O que fiz nesse tempo? Vivi a cidade. Andei no centro, frequentei os cinemas nos horários mais baratos, procurei temas para me inspirar. Logo surgiu um freela numa revista para a qual fiz vários outros. Veio o trampo, consegui alugar um apartamento e tive boas oportunidades. Nada foi chance de ouro. Foram mais tapinhas nas costas dizendo que eu era boa no que fazia do que necessariamente uma compensação financeira. Aprendi que na ausência do jantar - minhas prateleiras viviam vazias - a espiga de milho verde do metrô era uma ótima opção, que os livros que eu ganhava das editoras, depois de lidos, podiam ser vendidos para que eu pudesse tomar uma cervejinha com amigos.

Quando conto meu ano e meio em São Paulo para as pessoas, a maioria diz: eu não teria essa coragem!
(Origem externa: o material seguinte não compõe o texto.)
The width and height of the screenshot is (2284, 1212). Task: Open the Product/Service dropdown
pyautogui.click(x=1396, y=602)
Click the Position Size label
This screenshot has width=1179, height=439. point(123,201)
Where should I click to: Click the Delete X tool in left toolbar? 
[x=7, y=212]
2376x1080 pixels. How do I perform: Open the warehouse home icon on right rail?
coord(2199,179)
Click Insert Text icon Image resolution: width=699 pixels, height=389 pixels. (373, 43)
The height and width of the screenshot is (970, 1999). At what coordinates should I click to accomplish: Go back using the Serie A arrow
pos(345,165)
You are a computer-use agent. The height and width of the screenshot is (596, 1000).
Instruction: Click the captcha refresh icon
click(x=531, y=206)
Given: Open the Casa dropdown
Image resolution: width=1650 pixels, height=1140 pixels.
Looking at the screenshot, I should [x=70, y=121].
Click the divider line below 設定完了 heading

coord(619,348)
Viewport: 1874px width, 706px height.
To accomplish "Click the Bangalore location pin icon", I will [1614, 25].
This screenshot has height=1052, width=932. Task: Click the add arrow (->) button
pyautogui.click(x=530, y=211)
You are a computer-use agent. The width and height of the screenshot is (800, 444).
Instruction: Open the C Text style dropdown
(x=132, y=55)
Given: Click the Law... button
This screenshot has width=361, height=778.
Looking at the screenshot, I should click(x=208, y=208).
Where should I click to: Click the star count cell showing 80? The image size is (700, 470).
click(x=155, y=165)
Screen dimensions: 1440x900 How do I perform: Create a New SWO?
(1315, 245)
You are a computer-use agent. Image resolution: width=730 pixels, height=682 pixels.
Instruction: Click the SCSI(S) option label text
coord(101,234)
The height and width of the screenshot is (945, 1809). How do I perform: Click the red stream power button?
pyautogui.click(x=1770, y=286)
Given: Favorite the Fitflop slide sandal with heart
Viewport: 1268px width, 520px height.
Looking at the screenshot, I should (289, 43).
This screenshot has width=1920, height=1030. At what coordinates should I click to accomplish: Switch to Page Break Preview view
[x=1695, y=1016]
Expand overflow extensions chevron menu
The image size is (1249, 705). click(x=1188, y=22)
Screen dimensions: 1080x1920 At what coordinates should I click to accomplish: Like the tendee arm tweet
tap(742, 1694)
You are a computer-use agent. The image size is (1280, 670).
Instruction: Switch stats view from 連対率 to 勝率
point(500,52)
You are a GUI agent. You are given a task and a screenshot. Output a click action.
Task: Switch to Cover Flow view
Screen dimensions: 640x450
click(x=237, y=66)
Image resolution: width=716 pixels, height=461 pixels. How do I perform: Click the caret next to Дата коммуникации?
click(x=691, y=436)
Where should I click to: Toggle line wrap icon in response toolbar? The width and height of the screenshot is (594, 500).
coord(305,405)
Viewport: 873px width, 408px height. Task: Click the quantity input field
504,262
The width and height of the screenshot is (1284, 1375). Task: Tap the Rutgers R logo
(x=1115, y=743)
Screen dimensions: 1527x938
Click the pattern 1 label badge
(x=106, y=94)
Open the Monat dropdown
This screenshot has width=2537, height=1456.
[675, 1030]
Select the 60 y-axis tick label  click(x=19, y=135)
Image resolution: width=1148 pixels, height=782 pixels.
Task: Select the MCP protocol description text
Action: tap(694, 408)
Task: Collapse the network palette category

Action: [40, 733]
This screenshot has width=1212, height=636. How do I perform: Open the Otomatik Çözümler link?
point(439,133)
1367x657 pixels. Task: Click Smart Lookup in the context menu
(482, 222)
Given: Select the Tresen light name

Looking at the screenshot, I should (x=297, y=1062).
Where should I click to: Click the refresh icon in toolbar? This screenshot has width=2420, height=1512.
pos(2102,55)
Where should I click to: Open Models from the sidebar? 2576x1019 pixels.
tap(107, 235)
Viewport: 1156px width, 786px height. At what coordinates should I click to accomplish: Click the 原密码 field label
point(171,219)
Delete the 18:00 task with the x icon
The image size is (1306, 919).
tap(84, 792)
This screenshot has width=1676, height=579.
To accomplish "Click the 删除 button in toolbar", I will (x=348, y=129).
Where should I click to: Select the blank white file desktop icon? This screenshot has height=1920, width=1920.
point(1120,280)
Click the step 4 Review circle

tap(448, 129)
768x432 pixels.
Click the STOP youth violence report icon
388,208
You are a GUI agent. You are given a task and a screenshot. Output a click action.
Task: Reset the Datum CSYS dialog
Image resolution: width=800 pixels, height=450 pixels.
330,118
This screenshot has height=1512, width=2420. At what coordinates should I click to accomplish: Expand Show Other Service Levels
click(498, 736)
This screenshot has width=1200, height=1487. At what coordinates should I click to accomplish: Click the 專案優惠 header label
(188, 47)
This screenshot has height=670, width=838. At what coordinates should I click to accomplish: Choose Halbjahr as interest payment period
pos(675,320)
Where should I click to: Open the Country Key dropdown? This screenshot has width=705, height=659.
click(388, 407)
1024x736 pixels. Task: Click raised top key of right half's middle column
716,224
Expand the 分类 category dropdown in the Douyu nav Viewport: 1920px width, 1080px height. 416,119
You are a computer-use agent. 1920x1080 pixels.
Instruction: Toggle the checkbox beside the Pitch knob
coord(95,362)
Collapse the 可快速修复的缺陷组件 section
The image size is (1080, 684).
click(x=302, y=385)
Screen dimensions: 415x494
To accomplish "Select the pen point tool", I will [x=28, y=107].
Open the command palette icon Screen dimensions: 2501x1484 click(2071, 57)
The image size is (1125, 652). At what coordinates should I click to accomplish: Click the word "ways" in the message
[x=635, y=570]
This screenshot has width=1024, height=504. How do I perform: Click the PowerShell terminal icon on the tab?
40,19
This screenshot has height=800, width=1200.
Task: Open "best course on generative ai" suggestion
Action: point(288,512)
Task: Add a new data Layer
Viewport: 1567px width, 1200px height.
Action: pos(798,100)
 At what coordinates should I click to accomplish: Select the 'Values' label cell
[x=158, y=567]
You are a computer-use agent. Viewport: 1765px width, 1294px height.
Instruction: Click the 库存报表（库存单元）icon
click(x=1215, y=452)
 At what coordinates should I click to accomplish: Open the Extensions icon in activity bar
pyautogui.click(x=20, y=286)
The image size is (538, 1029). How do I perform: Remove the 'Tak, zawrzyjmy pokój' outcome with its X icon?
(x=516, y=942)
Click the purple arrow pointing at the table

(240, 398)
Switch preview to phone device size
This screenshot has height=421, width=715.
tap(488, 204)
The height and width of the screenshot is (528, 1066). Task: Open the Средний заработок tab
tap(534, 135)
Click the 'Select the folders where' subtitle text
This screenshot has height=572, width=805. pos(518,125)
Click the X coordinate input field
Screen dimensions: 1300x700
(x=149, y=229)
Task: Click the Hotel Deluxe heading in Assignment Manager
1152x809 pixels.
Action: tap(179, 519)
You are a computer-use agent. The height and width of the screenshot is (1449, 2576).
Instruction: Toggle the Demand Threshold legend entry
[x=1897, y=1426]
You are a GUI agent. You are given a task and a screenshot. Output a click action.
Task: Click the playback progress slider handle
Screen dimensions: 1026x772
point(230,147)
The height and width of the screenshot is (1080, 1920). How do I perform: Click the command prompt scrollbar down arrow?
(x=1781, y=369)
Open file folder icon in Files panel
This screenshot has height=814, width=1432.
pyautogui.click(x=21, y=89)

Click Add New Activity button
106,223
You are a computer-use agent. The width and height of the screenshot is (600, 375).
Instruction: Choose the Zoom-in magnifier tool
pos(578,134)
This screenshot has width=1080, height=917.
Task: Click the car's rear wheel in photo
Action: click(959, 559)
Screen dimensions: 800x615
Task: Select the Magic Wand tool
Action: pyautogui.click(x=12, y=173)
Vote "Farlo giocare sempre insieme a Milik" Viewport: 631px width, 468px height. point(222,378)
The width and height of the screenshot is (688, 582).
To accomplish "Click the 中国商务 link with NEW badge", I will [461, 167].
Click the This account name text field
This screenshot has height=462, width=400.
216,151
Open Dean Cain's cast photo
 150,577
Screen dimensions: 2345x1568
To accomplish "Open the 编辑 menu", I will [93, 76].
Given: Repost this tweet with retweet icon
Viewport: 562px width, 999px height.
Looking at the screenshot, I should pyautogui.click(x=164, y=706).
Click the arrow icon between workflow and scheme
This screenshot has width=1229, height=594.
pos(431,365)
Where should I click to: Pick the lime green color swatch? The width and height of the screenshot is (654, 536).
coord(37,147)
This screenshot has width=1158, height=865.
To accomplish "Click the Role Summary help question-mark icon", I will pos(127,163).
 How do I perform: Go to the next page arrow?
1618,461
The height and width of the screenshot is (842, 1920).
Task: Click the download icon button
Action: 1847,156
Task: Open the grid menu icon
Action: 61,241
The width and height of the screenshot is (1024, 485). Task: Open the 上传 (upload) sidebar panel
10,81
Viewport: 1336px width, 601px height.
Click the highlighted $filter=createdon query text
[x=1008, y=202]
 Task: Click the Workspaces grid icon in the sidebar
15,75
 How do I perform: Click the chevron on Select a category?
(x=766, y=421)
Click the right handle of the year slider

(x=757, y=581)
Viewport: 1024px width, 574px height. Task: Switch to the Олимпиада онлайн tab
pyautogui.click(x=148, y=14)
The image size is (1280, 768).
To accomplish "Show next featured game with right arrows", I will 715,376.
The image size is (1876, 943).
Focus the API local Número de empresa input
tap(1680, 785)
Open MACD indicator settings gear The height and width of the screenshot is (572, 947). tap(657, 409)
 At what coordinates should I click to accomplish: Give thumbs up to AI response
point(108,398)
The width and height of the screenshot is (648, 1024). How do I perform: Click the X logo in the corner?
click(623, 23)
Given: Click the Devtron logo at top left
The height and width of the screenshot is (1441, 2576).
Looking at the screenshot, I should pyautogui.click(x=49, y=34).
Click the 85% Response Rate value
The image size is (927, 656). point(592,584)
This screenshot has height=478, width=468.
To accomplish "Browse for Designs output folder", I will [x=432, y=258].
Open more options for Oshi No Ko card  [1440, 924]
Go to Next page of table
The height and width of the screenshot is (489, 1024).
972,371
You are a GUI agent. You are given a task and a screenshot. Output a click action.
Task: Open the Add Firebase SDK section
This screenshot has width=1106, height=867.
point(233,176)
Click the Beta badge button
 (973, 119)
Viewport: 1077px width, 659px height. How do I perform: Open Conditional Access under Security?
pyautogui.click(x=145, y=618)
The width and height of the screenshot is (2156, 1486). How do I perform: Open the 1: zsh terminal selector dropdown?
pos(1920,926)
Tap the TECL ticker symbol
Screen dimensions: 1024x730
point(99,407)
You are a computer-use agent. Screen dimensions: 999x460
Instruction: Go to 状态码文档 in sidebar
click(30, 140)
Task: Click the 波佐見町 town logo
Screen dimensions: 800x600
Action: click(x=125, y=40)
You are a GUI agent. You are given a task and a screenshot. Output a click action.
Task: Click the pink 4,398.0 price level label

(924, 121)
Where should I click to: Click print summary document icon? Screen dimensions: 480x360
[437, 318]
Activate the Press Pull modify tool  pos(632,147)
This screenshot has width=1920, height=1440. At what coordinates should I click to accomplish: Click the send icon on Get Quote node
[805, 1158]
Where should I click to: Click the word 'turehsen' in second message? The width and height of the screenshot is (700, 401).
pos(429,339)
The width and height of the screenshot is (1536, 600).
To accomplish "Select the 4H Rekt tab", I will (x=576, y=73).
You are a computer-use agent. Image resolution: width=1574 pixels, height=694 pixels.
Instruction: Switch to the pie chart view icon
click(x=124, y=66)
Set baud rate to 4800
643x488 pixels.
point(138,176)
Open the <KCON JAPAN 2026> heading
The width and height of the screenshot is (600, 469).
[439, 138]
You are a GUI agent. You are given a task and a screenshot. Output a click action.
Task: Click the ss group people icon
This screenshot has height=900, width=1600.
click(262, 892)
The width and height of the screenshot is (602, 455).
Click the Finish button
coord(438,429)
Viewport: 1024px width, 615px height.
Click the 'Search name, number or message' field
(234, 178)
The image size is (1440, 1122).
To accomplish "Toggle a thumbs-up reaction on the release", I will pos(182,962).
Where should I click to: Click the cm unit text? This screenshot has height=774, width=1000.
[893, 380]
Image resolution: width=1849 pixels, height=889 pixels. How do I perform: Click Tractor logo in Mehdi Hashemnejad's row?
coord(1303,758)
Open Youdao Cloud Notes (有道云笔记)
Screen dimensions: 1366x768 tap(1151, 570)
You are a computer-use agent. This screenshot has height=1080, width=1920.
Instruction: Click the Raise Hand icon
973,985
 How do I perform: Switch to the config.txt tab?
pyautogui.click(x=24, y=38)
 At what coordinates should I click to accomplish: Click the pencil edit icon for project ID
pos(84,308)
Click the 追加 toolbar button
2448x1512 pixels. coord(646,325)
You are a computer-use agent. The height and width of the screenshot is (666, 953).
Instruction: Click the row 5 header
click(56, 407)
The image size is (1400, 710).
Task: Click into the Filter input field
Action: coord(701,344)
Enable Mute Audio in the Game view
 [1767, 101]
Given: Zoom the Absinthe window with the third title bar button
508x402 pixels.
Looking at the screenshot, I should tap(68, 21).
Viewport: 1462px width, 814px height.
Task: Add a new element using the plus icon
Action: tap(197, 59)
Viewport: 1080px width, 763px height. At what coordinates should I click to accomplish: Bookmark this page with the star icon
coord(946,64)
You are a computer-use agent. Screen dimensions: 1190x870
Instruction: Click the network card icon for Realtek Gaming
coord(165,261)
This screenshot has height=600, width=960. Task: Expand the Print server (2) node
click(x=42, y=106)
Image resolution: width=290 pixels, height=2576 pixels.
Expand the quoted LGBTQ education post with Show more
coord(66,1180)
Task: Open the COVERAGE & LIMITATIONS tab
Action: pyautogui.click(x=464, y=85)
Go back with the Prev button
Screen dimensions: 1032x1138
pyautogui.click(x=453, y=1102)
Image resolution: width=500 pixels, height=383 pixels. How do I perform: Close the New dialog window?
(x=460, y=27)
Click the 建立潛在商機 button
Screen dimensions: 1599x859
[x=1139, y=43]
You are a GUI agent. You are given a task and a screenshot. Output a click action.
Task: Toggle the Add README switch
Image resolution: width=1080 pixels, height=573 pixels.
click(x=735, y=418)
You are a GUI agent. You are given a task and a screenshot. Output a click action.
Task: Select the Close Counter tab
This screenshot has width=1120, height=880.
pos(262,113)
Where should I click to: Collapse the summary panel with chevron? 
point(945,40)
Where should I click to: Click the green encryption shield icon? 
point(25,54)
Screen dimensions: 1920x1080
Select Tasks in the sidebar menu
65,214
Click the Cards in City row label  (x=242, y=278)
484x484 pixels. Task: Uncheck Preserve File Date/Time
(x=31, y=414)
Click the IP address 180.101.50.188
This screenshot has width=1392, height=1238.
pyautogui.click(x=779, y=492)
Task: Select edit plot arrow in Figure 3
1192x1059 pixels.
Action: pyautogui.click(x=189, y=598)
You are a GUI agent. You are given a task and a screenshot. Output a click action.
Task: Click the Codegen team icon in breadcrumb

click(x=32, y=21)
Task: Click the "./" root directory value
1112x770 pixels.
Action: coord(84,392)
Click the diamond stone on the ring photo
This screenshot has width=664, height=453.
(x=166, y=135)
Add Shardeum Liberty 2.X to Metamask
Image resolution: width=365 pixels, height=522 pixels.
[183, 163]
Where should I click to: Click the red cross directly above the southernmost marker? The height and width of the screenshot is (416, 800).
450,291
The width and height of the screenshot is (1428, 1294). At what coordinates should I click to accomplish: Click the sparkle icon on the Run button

Fico pensando se é isso mesmo. E tenho até outra versão: sou movida pela minhas insatisfações. Como tendo a reclamar muito, existe um ponto em que eu simplesmente não me suporto. Esse é o momento de seguir em frente. O passar dos anos me fez enxergar, no entanto, que não preciso ficar muito tempo adiando o inevitável. Se vou mudar de ares, de trabalho e de relação é melhor que seja o quanto antes. Não minimiza impactos, não cura ansiedade, não faz o dinheiro cair do céu. Por outro lado, abrevia o desconforto (ironicamente, ficar na mesma é zona de conforto) e dá uma sensação de liberdade.

Estava ouvindo Legião Urbana outro dia (nunca fui propriamente fã da banda) e me prendi ao refrão que se encaixa como luva neste meu agora: "disciplina é liberdade, compaixão é fortaleza, ter bondade é ter coragem". Com esses pilares, vou construir outra coisa. Saí de um emprego onde estava há quase um ano para realizar projetos que sempre adiei porque decidi que seria o melhor momento. A primeira coisa que me ocorreu foi me organizar melhor. Ter, enfim, aquele tempo para ler, pesquisar, escrever e me movimentar em outros sentidos, pois não se trata de descobrir o novo lá fora. Eu preferia uma passagem para outro continente, mas não será possível.  Vou intensificar a yoga, cuidar do meu jardim, de quem eu amo e de mim. Desta decisão virão momentos diversos, alguns pelos quais atravessei um dia, outros completamente ocultos. O depois dirá.